I rolled onto my back and stared up at the rafters disappearing into the gloom above my head. Would my body clock that awoke me at half-past six every morning have functioned now I’d slid backwards in time?
I felt warm and comfortable in the big bed, but now I was properly awake and fully rested, curiosity, which hadn’t hit me yesterday, consumed me. The inquisitive scholarly part of me I’d inherited from my father took over from the awestruck girl of last night. I pushed back the covers and got out of bed, my bare feet sinking into a thick fur rug. My mouth felt gummy and sour. I badly needed to brush my teeth.
Cottia had put my dress from the previous evening on one of the chests, but I couldn’t put it on by myself because of the lacing up the back.
I dumped it on the floor and opened the chest to find it satisfyingly full of clothes, all neatly folded and interspersed with the dried herbs I’d smelled on my dress. They were men’s clothes, as you’d expect in a man’s bedroom. Much more useful than a dress and probably a lot easier to get into without help.
I found myself a pair of trousers and a tunic and put them on. The trousers were much too long. I pulled them up as far as they’d go and did up the drawstring waist to keep them up, but was still left with a concertina effect around my ankles. Further investigation produced some long leather thongs and, after pulling on my boot socks and boots, I proceeded to cross garter my lower legs with them in a satisfactory way that kept the spare trouser legs under control. The owner of these clothes must be a fair bit taller than I was. Arthur, of course. I put him out of my mind. His tunic went on over my undershirt and I cinched it round my waist with a thick leather belt. That was better.

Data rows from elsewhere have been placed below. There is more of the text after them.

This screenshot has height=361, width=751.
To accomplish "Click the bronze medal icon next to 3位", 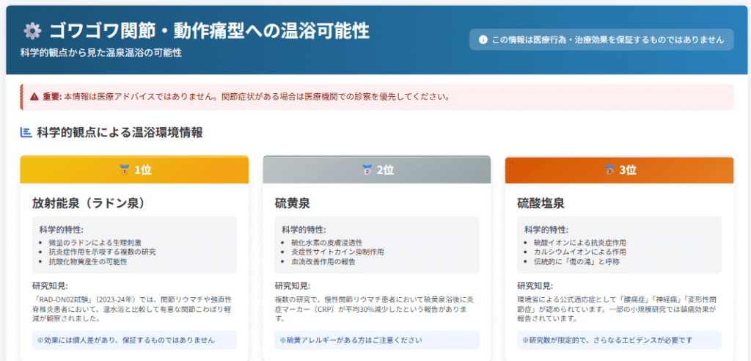I will (609, 170).
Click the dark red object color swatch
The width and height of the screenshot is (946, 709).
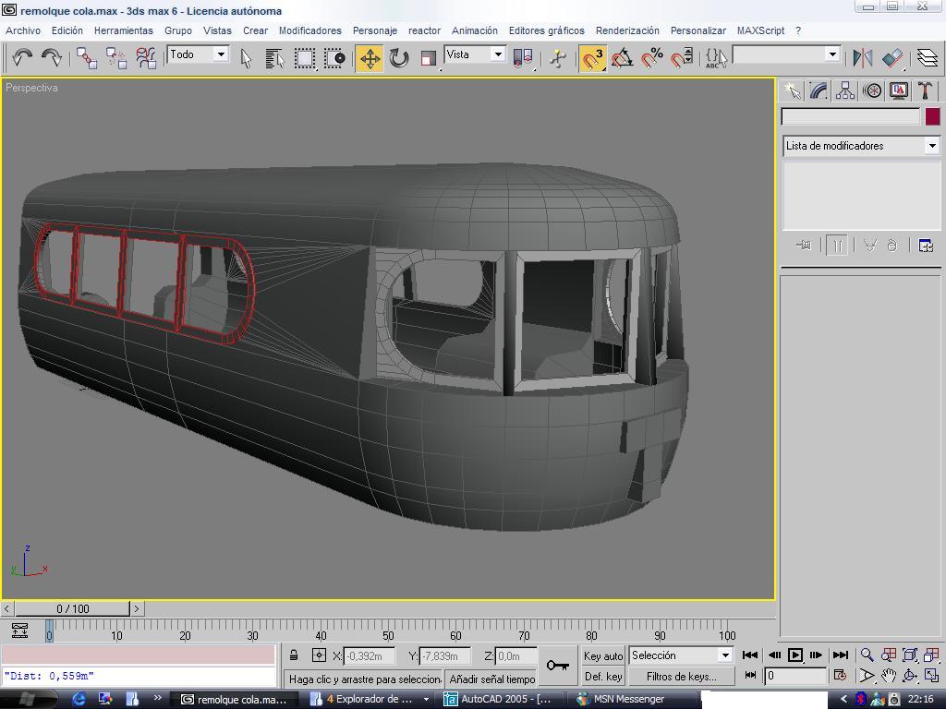932,116
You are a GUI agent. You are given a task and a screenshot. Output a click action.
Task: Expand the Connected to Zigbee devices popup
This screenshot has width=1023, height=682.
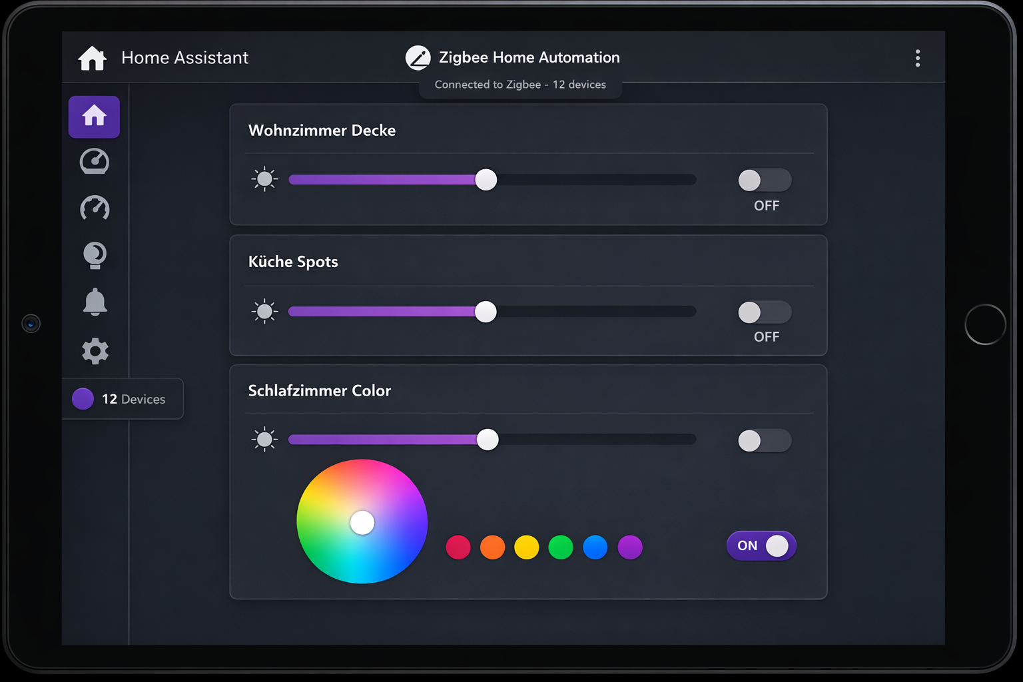[520, 85]
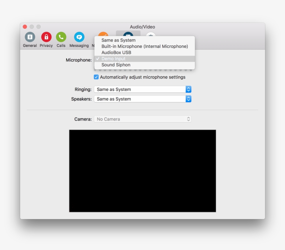
Task: Expand the Ringing device dropdown
Action: pyautogui.click(x=143, y=89)
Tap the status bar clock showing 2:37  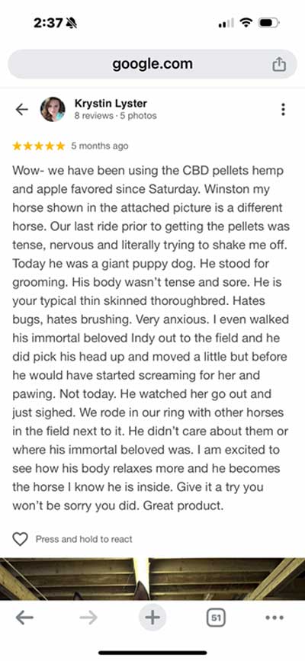(x=49, y=23)
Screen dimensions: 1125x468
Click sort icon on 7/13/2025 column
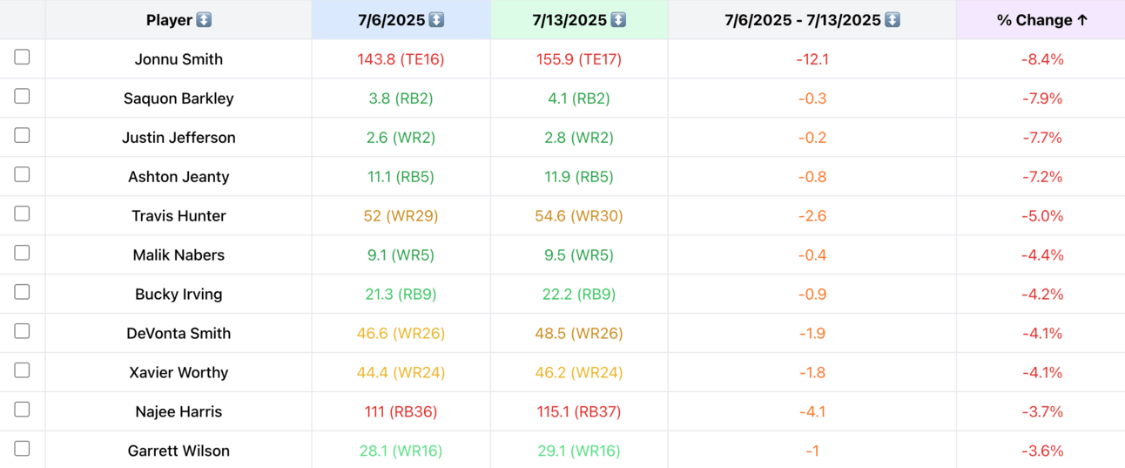point(617,20)
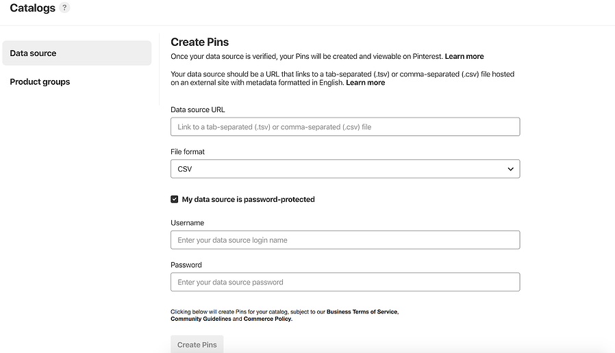
Task: Click the chevron arrow in File format field
Action: coord(510,169)
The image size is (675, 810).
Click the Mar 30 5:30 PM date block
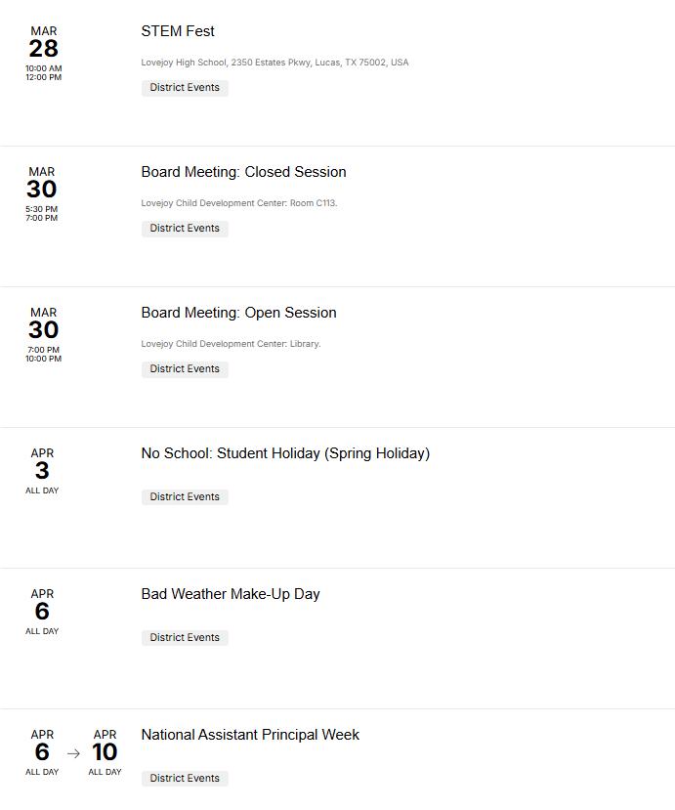[x=42, y=193]
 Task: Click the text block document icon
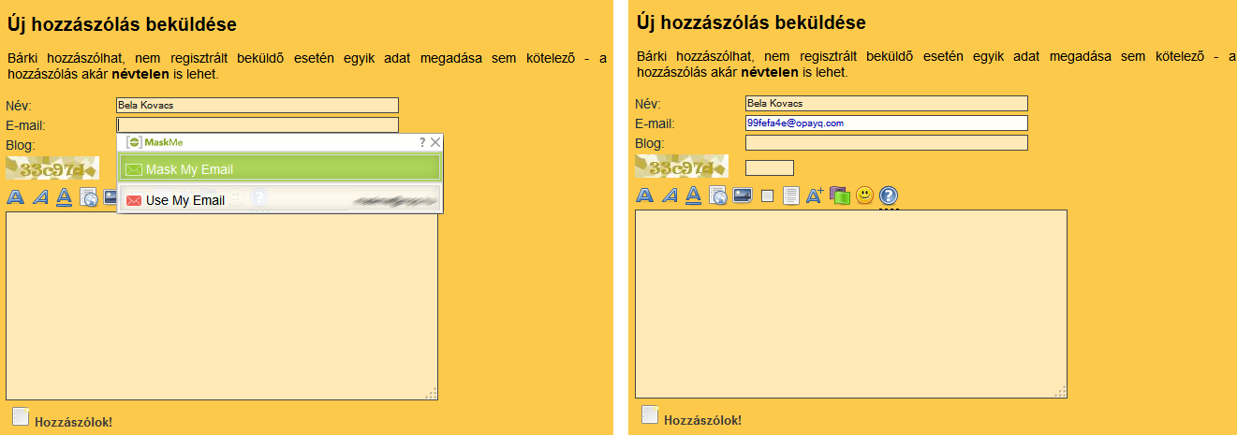pos(790,196)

Now I had clothes on it dawned on me that I was starving, as well as a little hungover. That wine had been very strong. Coffee was what I needed, and failing that, as it undoubtedly would, water, lots of it.
I was just heading to the door into the Great Hall when one of the doors I’d not yet explored opened, and Cottia came in. She came to a halt, her mouth a round O of astonishment as she took in my clothes. But it wasn’t her face that interested me, it was the steaming bowl in her hands.

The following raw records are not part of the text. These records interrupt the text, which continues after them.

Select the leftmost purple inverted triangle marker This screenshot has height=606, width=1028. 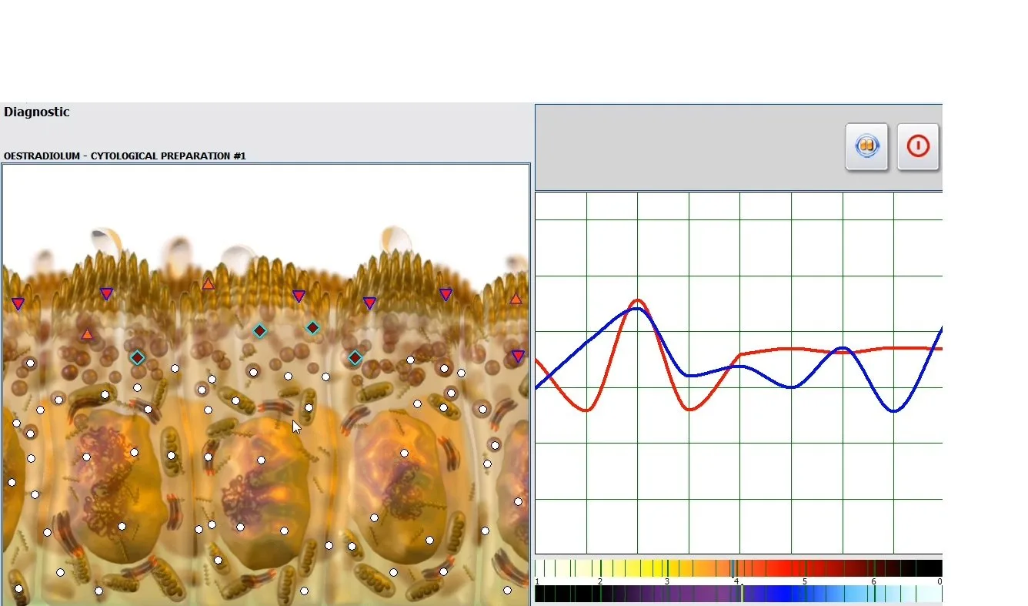(x=18, y=303)
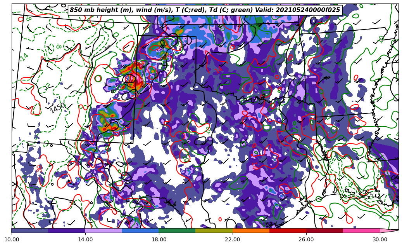Click the dark purple 12–14 colorbar segment
402x246 pixels.
click(x=67, y=230)
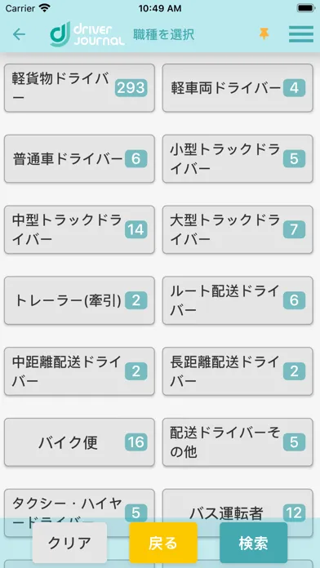Select 長距離配送ドライバー tile

[238, 371]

She put it down on the table and stepped back, arms folded in a look of belligerence. “I brought ye some breakfast,” she said. “And came to get ye dressed.” Between the lines it was easy to read her true meaning– dressed like a prospective princess.
I ignored the second part of her sentence. “What is it?”
Some very stodgy porridge with melting honey dribbled over its contours had been dolloped into the bowl. I picked the bowl and the proffered wooden spoon up and prised some off.